* DESCRIPTION OF THE TASK
An exact, complete copy of the lines below is the expected answer.
*** Begin section ***
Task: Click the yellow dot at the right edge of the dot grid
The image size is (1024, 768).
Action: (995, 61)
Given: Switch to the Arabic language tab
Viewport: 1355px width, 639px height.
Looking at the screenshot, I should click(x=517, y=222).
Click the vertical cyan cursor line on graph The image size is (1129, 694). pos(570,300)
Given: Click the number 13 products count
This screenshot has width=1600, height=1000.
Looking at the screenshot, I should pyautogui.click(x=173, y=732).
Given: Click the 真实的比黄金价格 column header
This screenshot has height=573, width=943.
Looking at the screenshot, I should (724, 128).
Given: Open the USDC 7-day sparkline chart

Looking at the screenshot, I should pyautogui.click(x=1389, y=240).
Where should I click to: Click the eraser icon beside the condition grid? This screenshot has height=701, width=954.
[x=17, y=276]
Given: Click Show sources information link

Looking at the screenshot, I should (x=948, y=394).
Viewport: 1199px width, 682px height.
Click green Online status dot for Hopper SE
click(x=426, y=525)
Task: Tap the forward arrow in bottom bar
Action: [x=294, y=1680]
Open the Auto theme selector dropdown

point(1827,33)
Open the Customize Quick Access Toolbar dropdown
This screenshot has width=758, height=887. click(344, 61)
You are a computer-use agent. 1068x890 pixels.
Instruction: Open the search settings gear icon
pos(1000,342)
*** End section ***
* OUTPUT OF THE EXERCISE
Task: Click the yellow dot at the right edge of the dot grid
The image size is (1024, 768).
Action: (995, 61)
Given: Switch to the Arabic language tab
Viewport: 1355px width, 639px height.
Looking at the screenshot, I should click(x=517, y=222).
Click the vertical cyan cursor line on graph The image size is (1129, 694). pos(570,300)
Given: Click the number 13 products count
This screenshot has width=1600, height=1000.
Looking at the screenshot, I should pyautogui.click(x=173, y=732).
Given: Click the 真实的比黄金价格 column header
This screenshot has height=573, width=943.
Looking at the screenshot, I should (724, 128).
Given: Open the USDC 7-day sparkline chart

Looking at the screenshot, I should pyautogui.click(x=1389, y=240).
Where should I click to: Click the eraser icon beside the condition grid? This screenshot has height=701, width=954.
[x=17, y=276]
Given: Click Show sources information link

Looking at the screenshot, I should (x=948, y=394).
Viewport: 1199px width, 682px height.
Click green Online status dot for Hopper SE
click(x=426, y=525)
Task: Tap the forward arrow in bottom bar
Action: [x=294, y=1680]
Open the Auto theme selector dropdown

point(1827,33)
Open the Customize Quick Access Toolbar dropdown
This screenshot has width=758, height=887. click(344, 61)
You are a computer-use agent. 1068x890 pixels.
Instruction: Open the search settings gear icon
pos(1000,342)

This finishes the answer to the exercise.